1997 studio album by Helmet

Aftertaste is the fourth studio album by American alternative metal band Helmet, released in 1997 on Interscope. It was the band's final album with original members John Stanier (drums) and Henry Bogdan (bass). Guitarist Rob Echeverria, who appeared on Helmet's previous outing, Betty, left the group to join Biohazard. Subsequently, the album was recorded as a three-piece, with Page Hamilton covering all the guitar parts. Guitarist Chris Traynor (formerly of Orange 9mm) came on board for the supporting tour.

Aftertaste harkens back to Helmet's earlier sound, omitting some of the experimental/jazz tendencies of Betty. The album met with a mixed critical reaction from some critics, and a relatively poor commercial response, going out of print in 2006.

==Writing and music==
Hamilton claimed in July 1997 that his goal when writing the album was to create a greater mix between smarts and crunch:

"I don't want to say that I'm sick of the visceral animal response that we get - I'm not, But I need more than that. I need more than seeing a bunch of kids jumping around and breaking each other's noses. I feel like I really need to communicate with an audience who will listen. I'm painted into a corner. Whatever I write in a rock 'n' roll context will elicit a conditioned response, unless I quit rock and make a country record or something."

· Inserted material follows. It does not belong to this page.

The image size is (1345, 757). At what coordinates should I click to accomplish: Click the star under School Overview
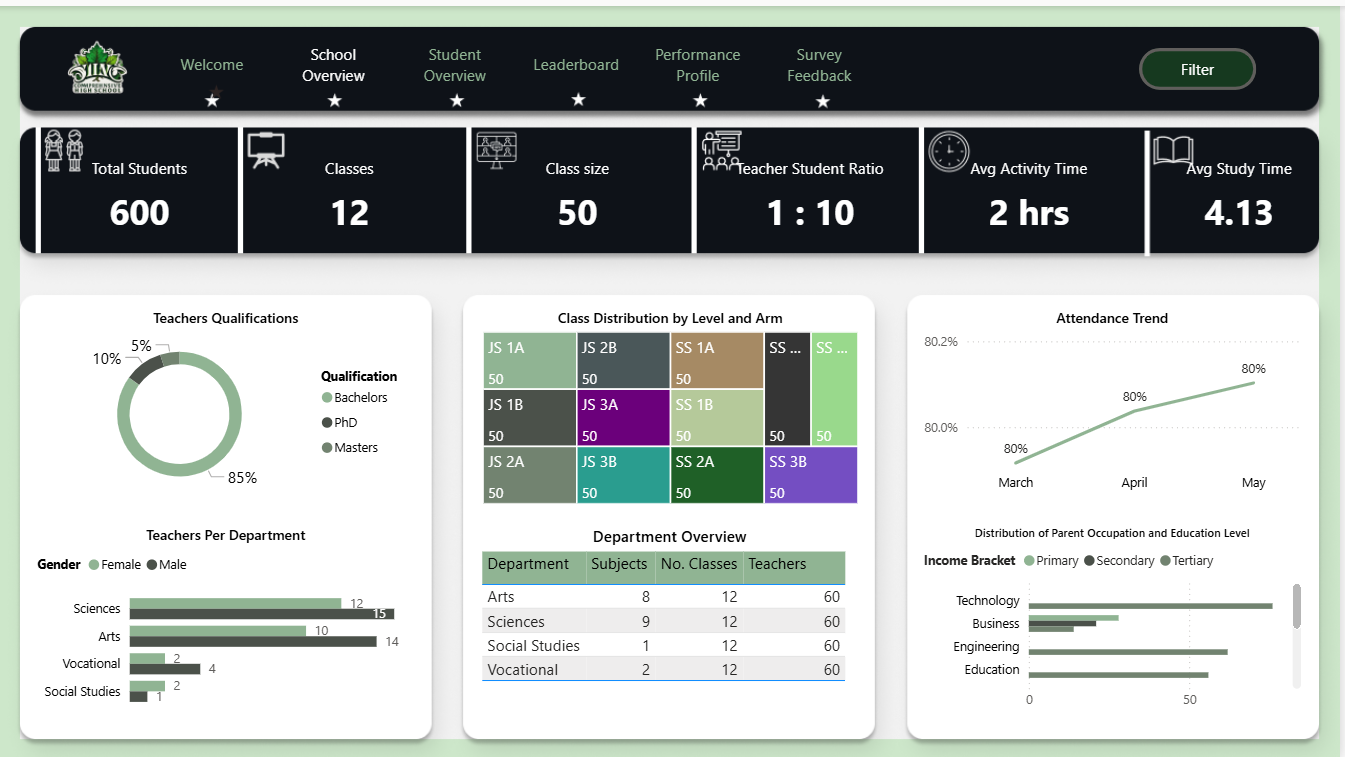click(333, 99)
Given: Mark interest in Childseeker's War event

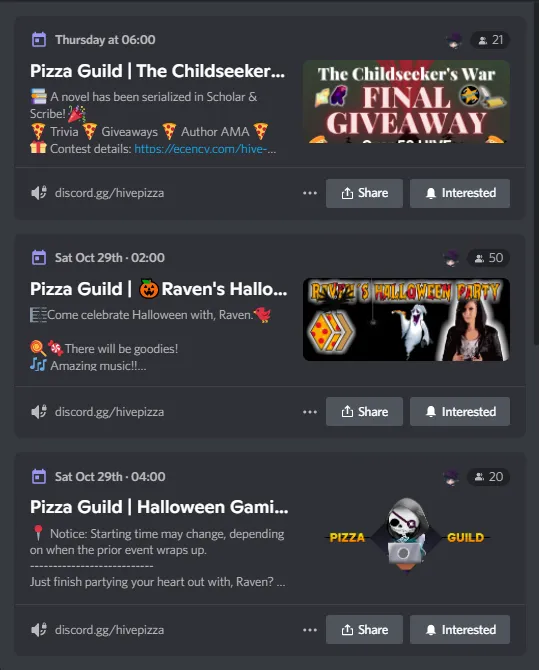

In another interview from November 1997, Hamilton said that he and producer Dave Sardy initially wanted to make, "the Helmet-est Helmet album" and "not think about the past or the future or anything, just sort of write Helmet songs." He added that he ended up discovering more about himself as a musician during the recording, and that, "together we came up with this thing that's distinctive and sounds like Helmet." John Stanier said to DRUM! Magazine, "for Aftertaste, we wrote a few of the songs as a band, but as far as the arrangements go, no one tells me what to play. I have complete freedom. I pretty much can do whatever I want, and luckily, everyone seems to like it. Of course we all toss around ideas." During the recording of Aftertaste, Stanier syncopated a solo on "Harmless", and he claims that he had the most trouble tracking the bridge to "Birth Defect".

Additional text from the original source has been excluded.